Thursday, February 28, 2008

The office has been fodder for rich comedy over the past few years - the movie "Office Space," Dilbert cartoon and, of course, the American and British versions of "The Office." But, in the production by sketch comedy group Thunderbird Theatre Company, titled "Serve by Expiration," the goal isn't just to mock annoying bosses and bureaucratic nonsense. Everyone is implicated, including the audience, in the mundane reality of 9-to-5 work.

"It's essentially a comedic theory about general apathy," says co-writer Sang Kim, who collaborated with Ian Hemenway on the script and has worked with Thunderbird for five years. "It's a series of sketches and vignettes about the silent suffering while we're quietly at work."

Kim jokingly refers to the crucible of cubicles as a "crime against humanity." His concern is how even though we know that office politics, bad lighting and an irritating co-worker are good problems to have in the face of far greater human suffering elsewhere, they still affect us.

"It's not the end of the world, but since we're human and inherently it's 'all about us,' it feels that way," he says. "We turn a magnifying glass on that."

The play isn't a realist work, though. Kim says they start in normal places and go off into the absurd, which makes sense given the sketch comedy roots.

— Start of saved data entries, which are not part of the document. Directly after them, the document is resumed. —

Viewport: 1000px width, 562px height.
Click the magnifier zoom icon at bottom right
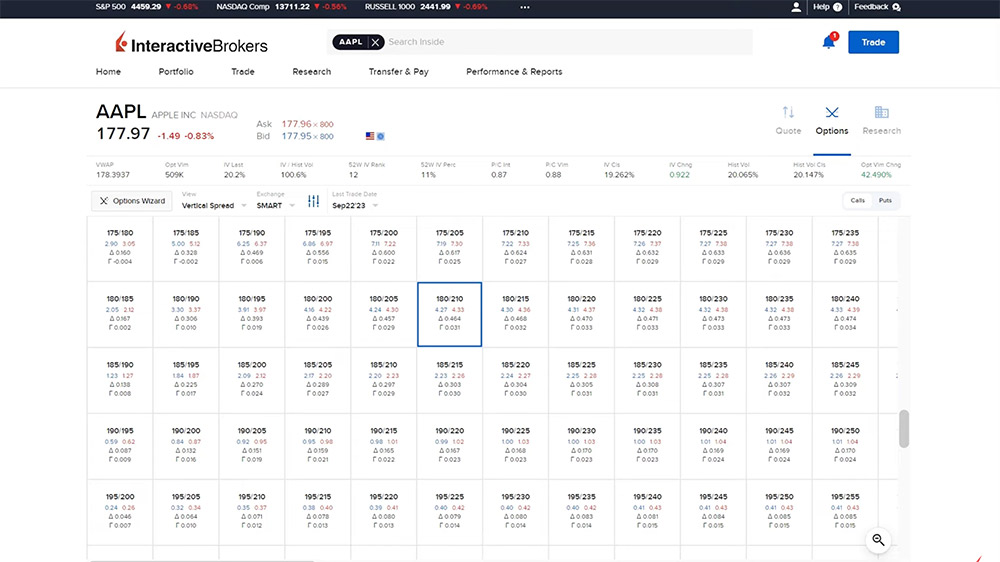coord(878,540)
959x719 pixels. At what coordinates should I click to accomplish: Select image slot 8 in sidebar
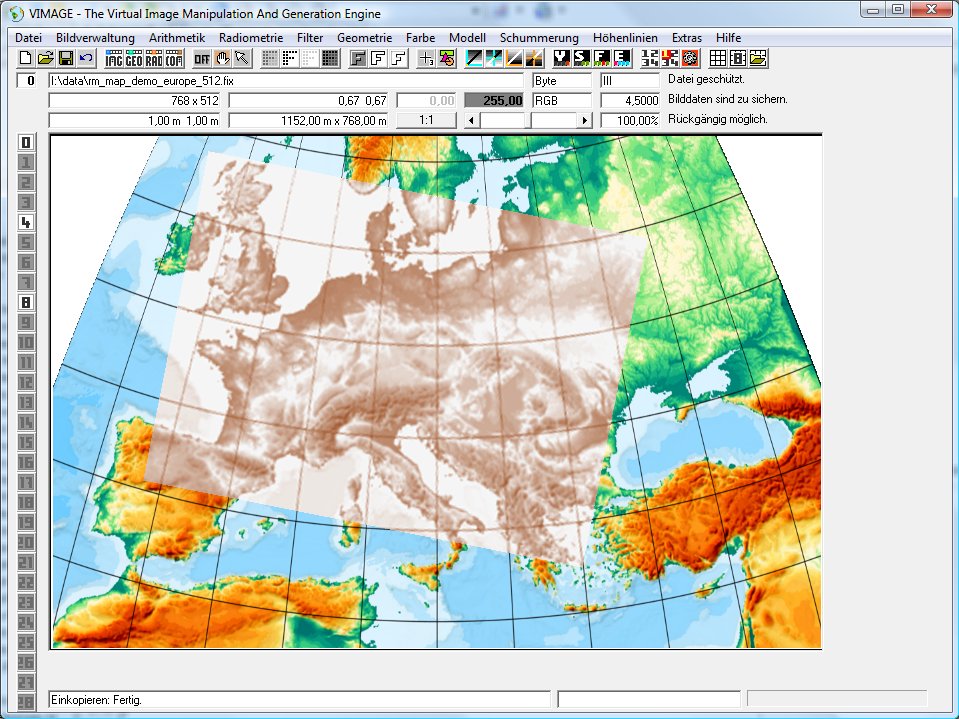(26, 302)
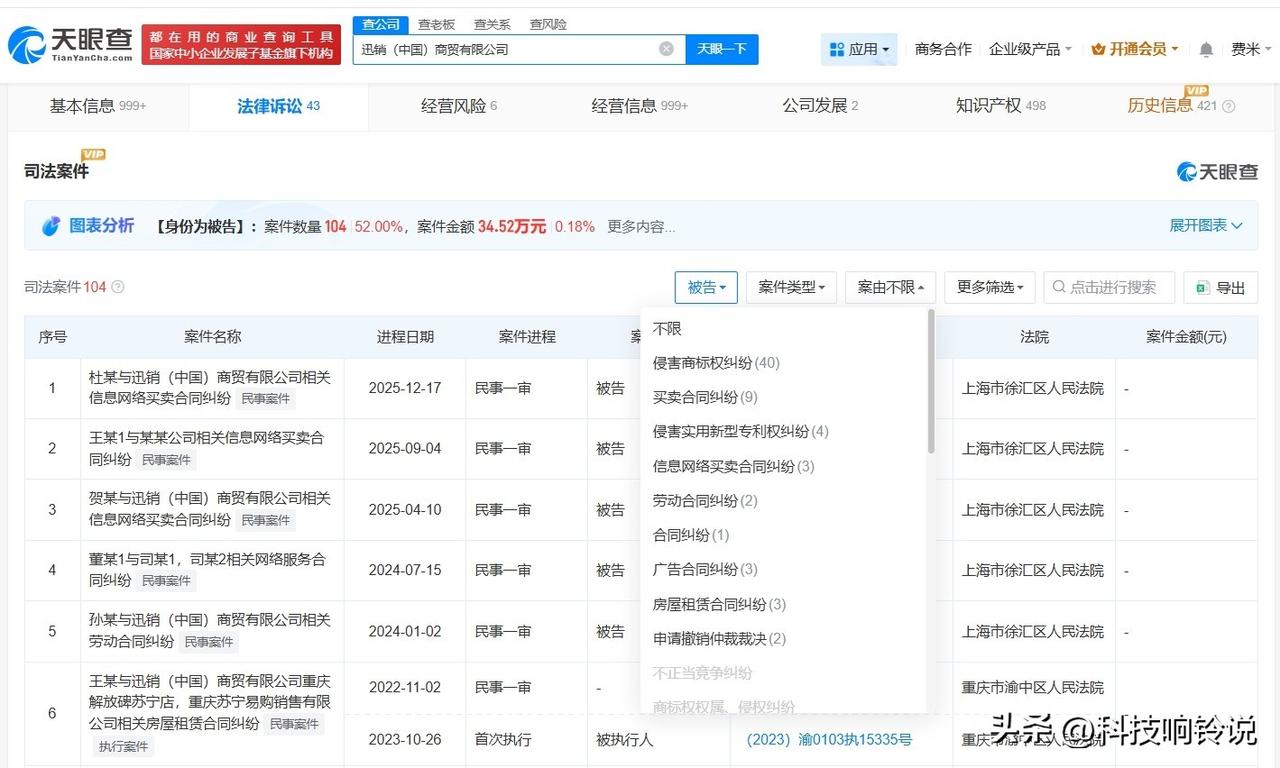Switch to the 查老板 tab
The width and height of the screenshot is (1280, 768).
[x=436, y=24]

There are 11 sketches, and eight actors onstage.

Kim writes what he knows: He's an immigration lawyer, but he's worked in a video store, been a waiter, done retail and held an untold number of assistant posts. "Fill in the assistant," he says, "administrative assistant, office assistant, it all seems to involve making copies, taking calls and opening spreadsheets. In all of my jobs, fluorescent lights have been involved."

The set is fixed but the action takes place in different venues in and around the office: a coffee shop, a cubicle, a conference room, executive suites, a bank and so on. Kim says he hopes it's not "too real" for the audience. "We don't want anyone to leave with post-traumatic stress."

Overall, Kim characterizes the show's tone as bittersweet. "As much as we like to be detached - think, oh, this is just my day job - from 8-to-5, you're thinking about it even if you're thinking about not thinking about it. That's the horrible irony that goes on."